Marja and her husband Wim own biological chicken farm Biohof. Since 2014 they shelter 18.500 chicken.
I met Marja on Twitter. She actively tweets about things to happen at the farm, photo’s and issues involving farmers. Very interesting to read which regulations restrict farmers and how some politicians talk about things that they don’t know a lot about. There are quite some farmers active on twitter trying to show the other side, and try to tell what is really happening.
What makes a chicken farm a biological farm?
Before the chickens arrive at Biohof, they stay in a breeding company. This is where the difference to not biological chicken starts. From the point of their arrival in the breeding company, they eat biological food only. So food produced without pesticides and fertiliser. The chickens also have to be able to go outside and have more space in the stables.
At the age of seventeen weeks the chickens arrive at Biohof. Here they also eat biological food and have space to roam.
To make sure each chicken has enough space, the chickens are divided in two stables and each stable is divided in a couple of areas. Outside the chickens roam the grass, they find shelter under fruit trees, at the pond and in the bamboo forest.

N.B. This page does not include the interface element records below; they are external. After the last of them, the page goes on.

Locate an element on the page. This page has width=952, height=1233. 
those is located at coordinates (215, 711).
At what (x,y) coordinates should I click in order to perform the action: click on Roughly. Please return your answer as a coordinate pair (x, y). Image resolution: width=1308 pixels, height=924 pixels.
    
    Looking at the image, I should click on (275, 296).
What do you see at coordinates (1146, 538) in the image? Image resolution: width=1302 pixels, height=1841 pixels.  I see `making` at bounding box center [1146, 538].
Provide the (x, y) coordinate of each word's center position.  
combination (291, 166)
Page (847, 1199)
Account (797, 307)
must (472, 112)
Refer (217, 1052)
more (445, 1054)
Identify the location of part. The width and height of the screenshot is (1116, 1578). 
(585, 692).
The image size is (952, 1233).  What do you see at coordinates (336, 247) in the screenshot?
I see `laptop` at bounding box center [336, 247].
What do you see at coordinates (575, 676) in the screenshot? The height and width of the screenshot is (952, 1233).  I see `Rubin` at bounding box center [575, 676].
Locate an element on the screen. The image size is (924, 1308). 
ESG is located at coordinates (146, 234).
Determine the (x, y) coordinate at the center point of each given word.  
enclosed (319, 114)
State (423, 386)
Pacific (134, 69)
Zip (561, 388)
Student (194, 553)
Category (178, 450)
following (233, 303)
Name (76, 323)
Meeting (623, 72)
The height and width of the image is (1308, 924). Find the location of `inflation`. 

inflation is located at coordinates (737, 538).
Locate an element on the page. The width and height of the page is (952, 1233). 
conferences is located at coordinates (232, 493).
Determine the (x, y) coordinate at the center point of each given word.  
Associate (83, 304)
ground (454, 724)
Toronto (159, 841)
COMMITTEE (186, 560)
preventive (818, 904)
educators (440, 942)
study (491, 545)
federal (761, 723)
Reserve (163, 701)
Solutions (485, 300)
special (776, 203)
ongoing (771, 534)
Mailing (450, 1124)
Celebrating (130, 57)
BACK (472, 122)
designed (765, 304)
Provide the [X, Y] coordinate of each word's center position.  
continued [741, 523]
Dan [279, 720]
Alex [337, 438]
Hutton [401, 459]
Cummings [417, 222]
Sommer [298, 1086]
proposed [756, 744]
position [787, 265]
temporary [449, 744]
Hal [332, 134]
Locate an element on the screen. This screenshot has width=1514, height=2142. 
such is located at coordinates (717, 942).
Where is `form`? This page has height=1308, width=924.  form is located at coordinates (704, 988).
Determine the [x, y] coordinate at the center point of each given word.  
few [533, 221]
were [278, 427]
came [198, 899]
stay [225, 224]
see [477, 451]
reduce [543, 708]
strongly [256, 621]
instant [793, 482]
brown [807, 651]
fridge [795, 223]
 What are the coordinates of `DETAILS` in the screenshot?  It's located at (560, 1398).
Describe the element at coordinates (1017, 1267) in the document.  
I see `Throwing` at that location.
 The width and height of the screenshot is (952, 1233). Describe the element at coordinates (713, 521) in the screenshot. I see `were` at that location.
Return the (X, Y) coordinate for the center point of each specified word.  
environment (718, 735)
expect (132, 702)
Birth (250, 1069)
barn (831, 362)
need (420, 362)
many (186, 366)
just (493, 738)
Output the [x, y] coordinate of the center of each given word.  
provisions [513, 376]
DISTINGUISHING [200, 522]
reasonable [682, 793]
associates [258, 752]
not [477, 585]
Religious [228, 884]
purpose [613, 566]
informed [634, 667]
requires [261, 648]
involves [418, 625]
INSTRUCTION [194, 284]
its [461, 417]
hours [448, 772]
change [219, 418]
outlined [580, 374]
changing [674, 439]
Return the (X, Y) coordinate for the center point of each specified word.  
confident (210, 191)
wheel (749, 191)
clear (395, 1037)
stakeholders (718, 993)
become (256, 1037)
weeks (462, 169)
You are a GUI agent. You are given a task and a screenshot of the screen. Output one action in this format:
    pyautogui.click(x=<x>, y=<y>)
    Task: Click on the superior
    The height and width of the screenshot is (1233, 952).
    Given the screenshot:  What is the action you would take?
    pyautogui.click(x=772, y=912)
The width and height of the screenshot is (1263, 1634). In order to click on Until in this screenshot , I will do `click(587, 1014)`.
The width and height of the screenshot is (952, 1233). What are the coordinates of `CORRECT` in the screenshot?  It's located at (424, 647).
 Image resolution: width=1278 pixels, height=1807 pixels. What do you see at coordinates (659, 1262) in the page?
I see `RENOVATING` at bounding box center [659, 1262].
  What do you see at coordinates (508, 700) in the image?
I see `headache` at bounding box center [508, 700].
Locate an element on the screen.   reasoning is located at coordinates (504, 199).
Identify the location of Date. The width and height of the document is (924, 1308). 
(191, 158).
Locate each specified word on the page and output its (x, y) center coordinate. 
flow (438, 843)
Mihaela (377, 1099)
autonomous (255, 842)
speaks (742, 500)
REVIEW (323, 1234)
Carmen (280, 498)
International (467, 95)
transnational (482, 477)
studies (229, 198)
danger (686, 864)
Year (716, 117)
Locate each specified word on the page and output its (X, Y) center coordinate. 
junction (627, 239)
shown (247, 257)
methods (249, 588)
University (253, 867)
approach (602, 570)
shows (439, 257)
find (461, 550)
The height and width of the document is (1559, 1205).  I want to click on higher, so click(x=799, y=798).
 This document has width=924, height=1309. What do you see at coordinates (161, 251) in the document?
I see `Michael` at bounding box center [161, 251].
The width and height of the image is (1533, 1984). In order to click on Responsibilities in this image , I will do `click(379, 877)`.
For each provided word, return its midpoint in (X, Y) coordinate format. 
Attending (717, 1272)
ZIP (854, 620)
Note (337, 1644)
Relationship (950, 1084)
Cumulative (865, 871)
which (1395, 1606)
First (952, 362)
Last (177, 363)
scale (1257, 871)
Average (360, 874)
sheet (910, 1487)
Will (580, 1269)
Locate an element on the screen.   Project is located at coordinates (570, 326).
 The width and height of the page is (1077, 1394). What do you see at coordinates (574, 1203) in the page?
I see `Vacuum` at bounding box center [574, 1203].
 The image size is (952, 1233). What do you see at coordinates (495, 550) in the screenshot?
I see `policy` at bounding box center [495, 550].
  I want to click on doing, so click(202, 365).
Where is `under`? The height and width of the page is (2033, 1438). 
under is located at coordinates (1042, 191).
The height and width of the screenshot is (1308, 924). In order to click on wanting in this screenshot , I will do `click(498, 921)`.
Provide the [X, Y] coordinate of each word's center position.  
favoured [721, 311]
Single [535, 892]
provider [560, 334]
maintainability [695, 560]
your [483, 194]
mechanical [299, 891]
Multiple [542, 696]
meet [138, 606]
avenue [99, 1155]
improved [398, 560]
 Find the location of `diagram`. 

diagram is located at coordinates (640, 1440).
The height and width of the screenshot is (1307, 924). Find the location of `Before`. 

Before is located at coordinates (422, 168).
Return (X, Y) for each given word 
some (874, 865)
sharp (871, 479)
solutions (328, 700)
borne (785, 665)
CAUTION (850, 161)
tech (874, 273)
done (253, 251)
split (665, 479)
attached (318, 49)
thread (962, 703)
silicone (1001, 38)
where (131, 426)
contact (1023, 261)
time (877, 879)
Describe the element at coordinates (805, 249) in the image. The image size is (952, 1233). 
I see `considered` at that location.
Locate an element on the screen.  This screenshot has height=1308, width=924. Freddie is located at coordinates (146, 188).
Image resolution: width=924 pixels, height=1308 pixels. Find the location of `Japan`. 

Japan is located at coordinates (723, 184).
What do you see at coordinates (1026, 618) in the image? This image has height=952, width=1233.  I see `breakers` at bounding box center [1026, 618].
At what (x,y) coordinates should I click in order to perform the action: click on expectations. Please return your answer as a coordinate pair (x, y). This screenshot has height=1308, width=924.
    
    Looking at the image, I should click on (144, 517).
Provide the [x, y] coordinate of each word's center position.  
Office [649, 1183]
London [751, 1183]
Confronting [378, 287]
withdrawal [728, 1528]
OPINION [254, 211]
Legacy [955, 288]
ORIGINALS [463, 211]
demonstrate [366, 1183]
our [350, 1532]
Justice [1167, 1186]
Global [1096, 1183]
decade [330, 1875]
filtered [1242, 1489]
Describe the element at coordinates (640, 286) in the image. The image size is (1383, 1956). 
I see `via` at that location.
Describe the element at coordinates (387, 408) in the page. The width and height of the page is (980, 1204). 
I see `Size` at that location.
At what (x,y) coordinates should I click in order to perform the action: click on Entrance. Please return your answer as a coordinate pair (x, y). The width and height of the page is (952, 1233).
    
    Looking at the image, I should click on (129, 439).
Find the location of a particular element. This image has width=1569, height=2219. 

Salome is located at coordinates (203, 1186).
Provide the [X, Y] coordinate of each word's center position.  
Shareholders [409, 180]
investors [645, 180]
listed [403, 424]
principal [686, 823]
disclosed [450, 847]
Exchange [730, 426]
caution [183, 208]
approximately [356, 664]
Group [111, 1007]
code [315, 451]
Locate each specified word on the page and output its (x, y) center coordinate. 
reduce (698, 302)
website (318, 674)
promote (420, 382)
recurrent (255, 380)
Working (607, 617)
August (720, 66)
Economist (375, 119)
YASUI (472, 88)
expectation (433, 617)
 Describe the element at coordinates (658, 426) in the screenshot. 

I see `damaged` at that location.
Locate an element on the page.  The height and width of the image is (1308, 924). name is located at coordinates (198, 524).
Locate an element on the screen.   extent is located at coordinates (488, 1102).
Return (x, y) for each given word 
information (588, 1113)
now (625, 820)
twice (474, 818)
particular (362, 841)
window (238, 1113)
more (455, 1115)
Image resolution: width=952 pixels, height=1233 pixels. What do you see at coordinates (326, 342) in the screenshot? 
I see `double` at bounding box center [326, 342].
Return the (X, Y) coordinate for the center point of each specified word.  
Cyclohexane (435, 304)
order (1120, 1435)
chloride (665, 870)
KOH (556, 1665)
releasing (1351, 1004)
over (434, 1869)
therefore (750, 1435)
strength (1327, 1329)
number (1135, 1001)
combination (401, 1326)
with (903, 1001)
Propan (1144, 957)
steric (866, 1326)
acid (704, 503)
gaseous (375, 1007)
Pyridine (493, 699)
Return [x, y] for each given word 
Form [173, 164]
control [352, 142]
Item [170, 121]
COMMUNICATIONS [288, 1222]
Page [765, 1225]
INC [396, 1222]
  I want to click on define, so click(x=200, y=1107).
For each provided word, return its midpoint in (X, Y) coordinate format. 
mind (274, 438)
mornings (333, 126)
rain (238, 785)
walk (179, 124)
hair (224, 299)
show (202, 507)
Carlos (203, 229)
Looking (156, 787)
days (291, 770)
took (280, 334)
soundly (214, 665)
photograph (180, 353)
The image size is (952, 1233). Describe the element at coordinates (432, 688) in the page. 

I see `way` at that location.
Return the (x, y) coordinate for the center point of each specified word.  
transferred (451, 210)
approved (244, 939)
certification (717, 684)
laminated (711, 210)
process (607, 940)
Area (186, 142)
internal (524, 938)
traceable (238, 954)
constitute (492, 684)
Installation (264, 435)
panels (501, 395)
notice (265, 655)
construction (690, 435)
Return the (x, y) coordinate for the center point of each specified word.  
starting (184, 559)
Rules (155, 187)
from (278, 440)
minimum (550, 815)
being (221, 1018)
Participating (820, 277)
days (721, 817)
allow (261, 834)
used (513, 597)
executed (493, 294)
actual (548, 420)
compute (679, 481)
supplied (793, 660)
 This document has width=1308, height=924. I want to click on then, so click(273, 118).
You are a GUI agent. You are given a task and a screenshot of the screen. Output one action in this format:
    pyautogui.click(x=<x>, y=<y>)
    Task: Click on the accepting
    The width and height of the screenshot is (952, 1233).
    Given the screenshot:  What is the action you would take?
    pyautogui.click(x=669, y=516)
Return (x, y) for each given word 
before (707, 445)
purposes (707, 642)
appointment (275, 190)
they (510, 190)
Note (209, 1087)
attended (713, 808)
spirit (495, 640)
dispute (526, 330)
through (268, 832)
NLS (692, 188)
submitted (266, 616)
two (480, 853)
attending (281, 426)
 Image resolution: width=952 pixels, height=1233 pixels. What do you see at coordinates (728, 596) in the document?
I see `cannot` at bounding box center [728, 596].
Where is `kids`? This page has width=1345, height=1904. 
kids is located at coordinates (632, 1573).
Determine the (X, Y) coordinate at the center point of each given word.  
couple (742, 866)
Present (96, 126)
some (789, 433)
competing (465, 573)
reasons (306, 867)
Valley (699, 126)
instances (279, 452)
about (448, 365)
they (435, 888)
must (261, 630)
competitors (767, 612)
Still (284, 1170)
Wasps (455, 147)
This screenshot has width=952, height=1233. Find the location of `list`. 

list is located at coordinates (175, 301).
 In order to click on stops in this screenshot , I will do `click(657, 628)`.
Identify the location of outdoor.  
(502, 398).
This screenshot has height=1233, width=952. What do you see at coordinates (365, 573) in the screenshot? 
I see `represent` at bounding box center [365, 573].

A day out of the life of biological chicken
Most chickens lay six eggs a week, mainly in the morning. When breeding eggs, chickens like to be a bit sheltered. So in the stables of biohof the nests are behind curtains.
Want can you do?
Whenever you buy eggs, have a look at the serial number. The number on the eggs of biological chicken starts with a 0. The 1 stands for free-range eggs, the 2 for indoor housing and the 3 is for cage farming.